Medina diz que Rock In Rio 2017 pode ser último no Brasil

O empresário responsável pelo festival se disse irritado com a atual situação política do país e que não faz sentido continuar enquanto o cenário não mudar

por Ana Tereza Moraes seg, 24/07/2017 - 12:42
O empresário se diz indignado com o cenário político atual Divulgação O empresário se diz indignado com o cenário político atual

O empresário Roberto Medina, responsável pelo Rock in Rio, mostrou que não está nada contente com o atual cenário político do país e, principalmente, do Rio de Janeiro. “Se nada mudar neste país, esse será o meu último Rock in Rio”, disse em entrevista à revista Veja. Segundo ele, é a primeira vez que ele expõe essa possibilidade a alguém.

“Não faz sentido ficar aqui. [...] Não consigo conviver com tanta incompetência, tanta falta de cidadania. Às vezes me sinto sozinho”, relatou. “O que a gente tem e fazer, todos nós, é reivindicar mudanças, ajudar a resolver a questão de segurança pública para valer. É difícil, mas vamos tentar”, completou Medina, que se mostra tamém indignado segurança e a falta de investimentos na área. “Quantas mortes mais serão necessárias para que as autoridades daqui acordem e tomem providências na área de segurança?”, questiona.

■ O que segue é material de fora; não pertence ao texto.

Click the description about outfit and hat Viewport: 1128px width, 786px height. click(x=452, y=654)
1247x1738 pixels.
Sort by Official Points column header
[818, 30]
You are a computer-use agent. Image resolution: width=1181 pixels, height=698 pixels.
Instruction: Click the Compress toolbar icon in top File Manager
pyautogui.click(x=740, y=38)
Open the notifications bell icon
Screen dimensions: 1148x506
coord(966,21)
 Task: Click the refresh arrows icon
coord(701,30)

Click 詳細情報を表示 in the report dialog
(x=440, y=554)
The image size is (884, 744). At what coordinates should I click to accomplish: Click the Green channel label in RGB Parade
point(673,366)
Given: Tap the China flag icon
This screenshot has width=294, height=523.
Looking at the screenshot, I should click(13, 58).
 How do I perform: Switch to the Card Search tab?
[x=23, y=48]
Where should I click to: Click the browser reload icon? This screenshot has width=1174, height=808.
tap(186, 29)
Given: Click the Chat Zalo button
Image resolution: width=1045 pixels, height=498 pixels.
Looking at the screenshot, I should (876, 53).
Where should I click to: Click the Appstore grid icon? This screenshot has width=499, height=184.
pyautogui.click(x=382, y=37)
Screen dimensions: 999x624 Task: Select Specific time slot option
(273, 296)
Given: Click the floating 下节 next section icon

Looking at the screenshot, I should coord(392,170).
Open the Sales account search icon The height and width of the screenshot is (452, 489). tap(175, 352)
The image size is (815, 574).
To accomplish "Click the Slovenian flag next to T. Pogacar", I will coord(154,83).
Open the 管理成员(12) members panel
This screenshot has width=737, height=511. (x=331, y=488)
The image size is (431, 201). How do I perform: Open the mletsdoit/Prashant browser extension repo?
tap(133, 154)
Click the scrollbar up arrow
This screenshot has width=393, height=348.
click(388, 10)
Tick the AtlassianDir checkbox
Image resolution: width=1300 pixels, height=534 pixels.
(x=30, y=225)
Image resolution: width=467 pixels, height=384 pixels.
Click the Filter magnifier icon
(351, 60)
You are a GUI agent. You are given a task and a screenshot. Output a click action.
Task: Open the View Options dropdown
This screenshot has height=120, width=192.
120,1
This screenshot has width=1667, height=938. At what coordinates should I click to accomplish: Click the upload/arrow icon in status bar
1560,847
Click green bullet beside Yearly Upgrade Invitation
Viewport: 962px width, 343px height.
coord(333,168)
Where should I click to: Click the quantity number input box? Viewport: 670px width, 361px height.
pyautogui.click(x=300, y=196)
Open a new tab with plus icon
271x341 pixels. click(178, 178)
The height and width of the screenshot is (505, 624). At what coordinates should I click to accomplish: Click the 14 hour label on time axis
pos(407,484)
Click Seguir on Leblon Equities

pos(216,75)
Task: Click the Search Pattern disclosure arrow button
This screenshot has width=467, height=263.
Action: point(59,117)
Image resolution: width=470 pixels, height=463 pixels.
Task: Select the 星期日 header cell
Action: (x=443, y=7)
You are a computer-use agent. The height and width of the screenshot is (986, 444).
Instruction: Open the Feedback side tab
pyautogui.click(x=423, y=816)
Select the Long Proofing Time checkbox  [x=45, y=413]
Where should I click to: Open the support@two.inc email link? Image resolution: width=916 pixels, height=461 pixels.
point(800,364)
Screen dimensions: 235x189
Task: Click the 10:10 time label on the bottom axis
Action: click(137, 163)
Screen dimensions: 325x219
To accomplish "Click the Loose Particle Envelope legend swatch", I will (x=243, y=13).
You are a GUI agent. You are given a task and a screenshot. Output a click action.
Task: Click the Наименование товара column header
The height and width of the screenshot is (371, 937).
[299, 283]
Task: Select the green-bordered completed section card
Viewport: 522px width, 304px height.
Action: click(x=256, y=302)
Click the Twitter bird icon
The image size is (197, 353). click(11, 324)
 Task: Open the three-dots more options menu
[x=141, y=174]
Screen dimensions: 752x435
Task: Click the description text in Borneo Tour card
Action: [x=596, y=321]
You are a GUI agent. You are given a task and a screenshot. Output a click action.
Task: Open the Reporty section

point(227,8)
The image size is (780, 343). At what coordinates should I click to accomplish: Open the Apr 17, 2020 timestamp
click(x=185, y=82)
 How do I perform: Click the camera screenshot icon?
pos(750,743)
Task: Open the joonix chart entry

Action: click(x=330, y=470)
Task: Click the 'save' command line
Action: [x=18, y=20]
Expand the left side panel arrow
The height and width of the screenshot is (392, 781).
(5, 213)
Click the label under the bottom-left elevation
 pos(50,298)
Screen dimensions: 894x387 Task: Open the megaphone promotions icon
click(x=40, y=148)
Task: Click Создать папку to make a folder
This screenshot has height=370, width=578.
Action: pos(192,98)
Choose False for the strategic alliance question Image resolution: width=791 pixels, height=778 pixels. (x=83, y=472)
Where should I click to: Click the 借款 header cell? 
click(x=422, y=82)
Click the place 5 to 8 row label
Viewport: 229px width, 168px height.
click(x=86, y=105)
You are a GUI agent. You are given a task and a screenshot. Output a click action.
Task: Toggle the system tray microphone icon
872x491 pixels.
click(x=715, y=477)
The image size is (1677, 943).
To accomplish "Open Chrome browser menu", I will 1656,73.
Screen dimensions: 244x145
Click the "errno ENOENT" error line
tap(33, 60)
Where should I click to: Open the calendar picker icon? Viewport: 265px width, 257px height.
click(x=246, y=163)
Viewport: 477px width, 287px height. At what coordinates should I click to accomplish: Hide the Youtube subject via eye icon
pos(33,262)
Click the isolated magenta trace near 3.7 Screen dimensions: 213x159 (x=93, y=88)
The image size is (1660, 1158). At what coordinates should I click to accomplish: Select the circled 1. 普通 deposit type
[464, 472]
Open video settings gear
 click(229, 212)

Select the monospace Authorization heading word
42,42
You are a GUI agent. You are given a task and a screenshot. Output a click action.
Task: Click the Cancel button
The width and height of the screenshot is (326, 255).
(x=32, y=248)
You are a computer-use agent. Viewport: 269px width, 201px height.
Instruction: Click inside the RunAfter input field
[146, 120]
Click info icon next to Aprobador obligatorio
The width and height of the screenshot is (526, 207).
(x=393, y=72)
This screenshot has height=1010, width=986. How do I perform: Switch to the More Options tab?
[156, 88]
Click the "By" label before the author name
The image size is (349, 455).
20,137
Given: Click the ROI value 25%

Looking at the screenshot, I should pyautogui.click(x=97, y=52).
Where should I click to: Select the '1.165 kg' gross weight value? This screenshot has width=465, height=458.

Ligando o tema com o turismo, Medina ressalta que o Rock In Rio tem grande importância para esse setor no país, pois essa área tem papel fundamental no desenvolvimento econômico brasileiro, sobretudo em tempos de crise. "Essa é a única forma de sairmos rapidamente do buraco. Um estudo recente da Fundação Getulio Vargas revelou que o Rock in Rio injeta 1,2 bilhão de reais na economia. A mesma pesquisa mostra que, se você acrescentar um dia à permanência dos turistas no Carnaval e no réveillon e montar um calendário estruturado de eventos, nossa receita anual com turismo pode aumentar em 20%, coisa de 6,5 bilhões de reais", afirma o empresário.